Records drawn from a dataset:
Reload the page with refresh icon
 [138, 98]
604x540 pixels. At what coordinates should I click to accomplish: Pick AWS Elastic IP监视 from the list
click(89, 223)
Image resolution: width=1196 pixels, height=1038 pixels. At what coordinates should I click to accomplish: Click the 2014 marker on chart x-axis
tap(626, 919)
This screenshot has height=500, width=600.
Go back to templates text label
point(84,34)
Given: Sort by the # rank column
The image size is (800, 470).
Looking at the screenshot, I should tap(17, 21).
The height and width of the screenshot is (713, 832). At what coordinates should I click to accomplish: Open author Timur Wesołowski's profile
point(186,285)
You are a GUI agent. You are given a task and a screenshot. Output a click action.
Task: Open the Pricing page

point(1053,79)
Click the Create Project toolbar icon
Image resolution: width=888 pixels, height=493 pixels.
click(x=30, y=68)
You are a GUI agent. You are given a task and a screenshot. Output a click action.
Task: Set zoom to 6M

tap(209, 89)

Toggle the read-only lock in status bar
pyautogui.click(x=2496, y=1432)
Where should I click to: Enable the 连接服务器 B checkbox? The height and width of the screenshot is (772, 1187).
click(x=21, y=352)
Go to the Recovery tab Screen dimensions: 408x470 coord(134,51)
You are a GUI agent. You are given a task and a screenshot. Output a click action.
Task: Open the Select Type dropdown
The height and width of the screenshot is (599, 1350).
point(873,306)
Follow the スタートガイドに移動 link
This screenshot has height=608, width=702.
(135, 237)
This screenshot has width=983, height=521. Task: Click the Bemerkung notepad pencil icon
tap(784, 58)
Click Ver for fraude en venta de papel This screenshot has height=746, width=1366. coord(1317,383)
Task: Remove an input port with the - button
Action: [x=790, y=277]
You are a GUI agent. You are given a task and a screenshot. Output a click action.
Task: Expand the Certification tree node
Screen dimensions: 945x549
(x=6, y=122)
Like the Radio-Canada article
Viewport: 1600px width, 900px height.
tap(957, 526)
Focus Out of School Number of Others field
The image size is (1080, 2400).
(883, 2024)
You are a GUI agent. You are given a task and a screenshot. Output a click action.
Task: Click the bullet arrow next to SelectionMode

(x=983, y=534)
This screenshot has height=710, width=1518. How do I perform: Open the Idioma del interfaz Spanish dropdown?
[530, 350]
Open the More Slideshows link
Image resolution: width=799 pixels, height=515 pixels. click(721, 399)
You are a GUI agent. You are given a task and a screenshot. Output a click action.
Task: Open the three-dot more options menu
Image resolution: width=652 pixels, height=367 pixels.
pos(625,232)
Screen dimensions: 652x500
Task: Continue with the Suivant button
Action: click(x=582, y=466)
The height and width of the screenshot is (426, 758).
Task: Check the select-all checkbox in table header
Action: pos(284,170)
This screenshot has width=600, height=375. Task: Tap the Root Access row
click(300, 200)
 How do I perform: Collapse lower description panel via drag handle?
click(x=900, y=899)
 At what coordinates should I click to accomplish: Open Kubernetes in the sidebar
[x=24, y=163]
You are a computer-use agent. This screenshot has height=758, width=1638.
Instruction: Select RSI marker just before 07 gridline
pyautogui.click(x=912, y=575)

TASK INSTRUCTIONS -> Starting at the line above that contains "This screenshot has width=983, height=521.", write out each line exactly until the line that contains "Task: Open the three-dot more options menu" has been written, and stop there.

OUTPUT ->
This screenshot has width=983, height=521. Task: Click the Bemerkung notepad pencil icon
tap(784, 58)
Click Ver for fraude en venta de papel This screenshot has height=746, width=1366. coord(1317,383)
Task: Remove an input port with the - button
Action: [x=790, y=277]
You are a GUI agent. You are given a task and a screenshot. Output a click action.
Task: Expand the Certification tree node
Screen dimensions: 945x549
(x=6, y=122)
Like the Radio-Canada article
Viewport: 1600px width, 900px height.
tap(957, 526)
Focus Out of School Number of Others field
The image size is (1080, 2400).
(883, 2024)
You are a GUI agent. You are given a task and a screenshot. Output a click action.
Task: Click the bullet arrow next to SelectionMode

(x=983, y=534)
This screenshot has height=710, width=1518. How do I perform: Open the Idioma del interfaz Spanish dropdown?
[530, 350]
Open the More Slideshows link
Image resolution: width=799 pixels, height=515 pixels. click(721, 399)
You are a GUI agent. You are given a task and a screenshot. Output a click action.
Task: Open the three-dot more options menu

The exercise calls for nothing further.